**WHAT THE TASK REQUIRES**
Return the data below exactly, please, but drop the pictures.

───

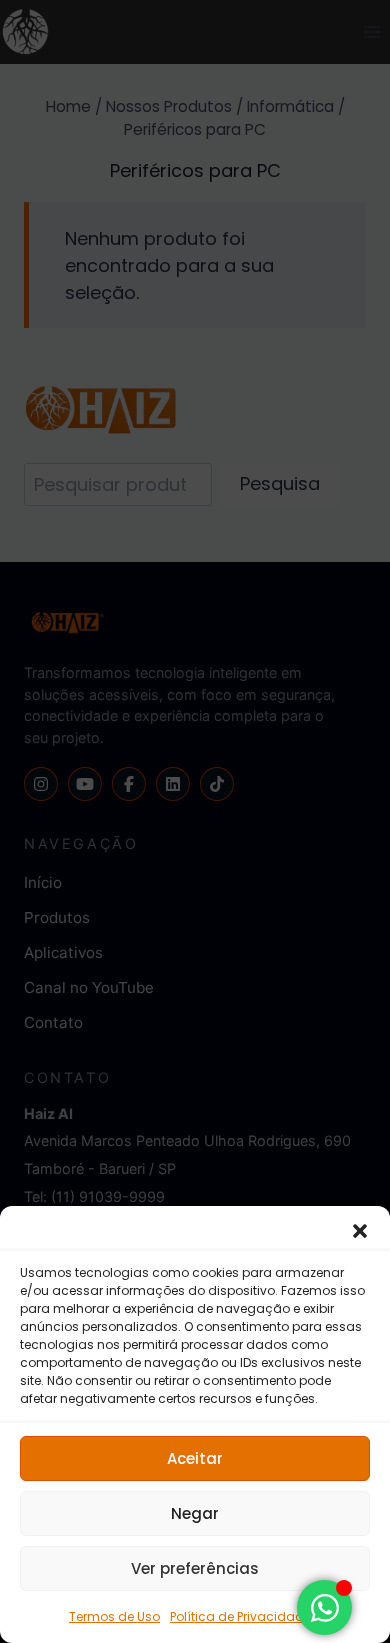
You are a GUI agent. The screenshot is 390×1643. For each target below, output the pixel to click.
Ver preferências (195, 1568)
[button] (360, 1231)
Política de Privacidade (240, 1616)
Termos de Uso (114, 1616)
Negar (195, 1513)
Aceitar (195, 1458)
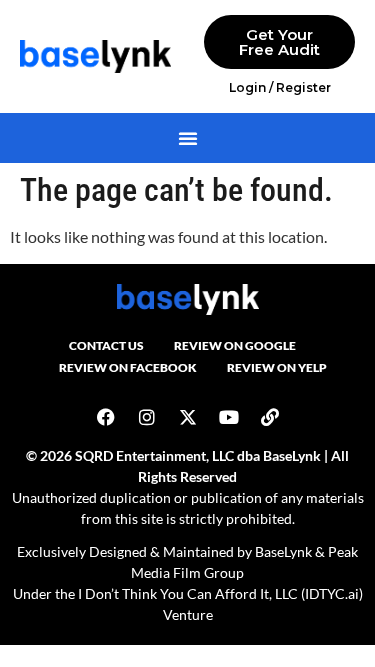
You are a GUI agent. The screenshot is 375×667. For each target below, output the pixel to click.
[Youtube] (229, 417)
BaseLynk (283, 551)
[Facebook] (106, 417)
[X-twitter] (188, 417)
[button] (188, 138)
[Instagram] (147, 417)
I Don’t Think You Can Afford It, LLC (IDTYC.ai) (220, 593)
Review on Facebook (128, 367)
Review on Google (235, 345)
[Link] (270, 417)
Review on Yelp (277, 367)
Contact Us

───

**SOLUTION FOR THIS EXERCISE**
You are a GUI agent. The screenshot is 390×1643. For each target below, output the pixel to click.
Ver preferências (195, 1568)
[button] (360, 1231)
Política de Privacidade (240, 1616)
Termos de Uso (114, 1616)
Negar (195, 1513)
Aceitar (195, 1458)
You are a GUI agent. The screenshot is 375×667. For each target below, output the pixel to click.
[Youtube] (229, 417)
BaseLynk (283, 551)
[Facebook] (106, 417)
[X-twitter] (188, 417)
[button] (188, 138)
[Instagram] (147, 417)
I Don’t Think You Can Afford It, LLC (IDTYC.ai) (220, 593)
Review on Facebook (128, 367)
Review on Google (235, 345)
[Link] (270, 417)
Review on Yelp (277, 367)
Contact Us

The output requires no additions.